Voters in England will go to the polls on Thursday as Labour faces its first electoral test since taking power last year.

UK Prime Minister Keir Starmer’s party faces a twin challenge of local elections across England and a by-election in Runcorn and Helsby, a seat Labour won convincingly in 2024 but that is expected to go down to the wire in a contest with Reform UK.

In a final message to voters ahead of the polls opening at 0700 BST, Labour Chair Ellie Reeves insisted the government’s plan was ‘already starting to deliver’.

She said: ‘As voters head to the polls today, there’s a clear choice between Labour with a plan for change to deliver the security working people deserve and renewal for our country, or more of the same chaos voters rejected last year with the Tories and Reform.’

Labour has sought to cast Thursday’s contest as a test not for Starmer but for Conservative leader Kemi Badenoch, with Deputy Prime Minister Angela Rayner saying the elections were ‘predominantly& the Tories trying to retain seats that are in the shires’.

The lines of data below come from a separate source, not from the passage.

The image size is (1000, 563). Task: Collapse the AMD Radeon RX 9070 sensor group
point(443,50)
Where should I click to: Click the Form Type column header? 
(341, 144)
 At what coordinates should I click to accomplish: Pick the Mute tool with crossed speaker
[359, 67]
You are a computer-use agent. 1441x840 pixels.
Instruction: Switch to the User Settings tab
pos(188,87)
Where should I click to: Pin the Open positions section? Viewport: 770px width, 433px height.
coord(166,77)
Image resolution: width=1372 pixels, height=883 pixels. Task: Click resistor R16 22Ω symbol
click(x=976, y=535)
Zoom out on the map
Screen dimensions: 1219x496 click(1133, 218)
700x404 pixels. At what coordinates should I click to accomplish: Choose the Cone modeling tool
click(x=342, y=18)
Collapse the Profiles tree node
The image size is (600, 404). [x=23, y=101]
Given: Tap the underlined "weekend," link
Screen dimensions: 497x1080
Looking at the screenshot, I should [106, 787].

Badenoch has conceded that the scale of the Conservative victory when these councils were last up for election in 2021 means losses are likely.

But in her final message to voters, she said: ‘If you want a great council, don’t just hope for it, vote for it.

‘Vote Conservative because Conservative councils deliver better services for lower taxes across the board.’

Experts have suggested the Tories could lose around 500 seats, with gains for the Liberal Democrats and, especially, Reform.

Both of those parties have talked up their prospects, with Lib Dem leader Ed Davey saying Badenoch faced ‘a reckoning at the ballot box as former Conservative voters across the home counties rally behind the Liberal Democrats’.

He added: ‘Badenoch sneering at the Lib Dems for being the party that cares for your community and will fix your local church roof shows exactly why her party has lost the public’s trust.’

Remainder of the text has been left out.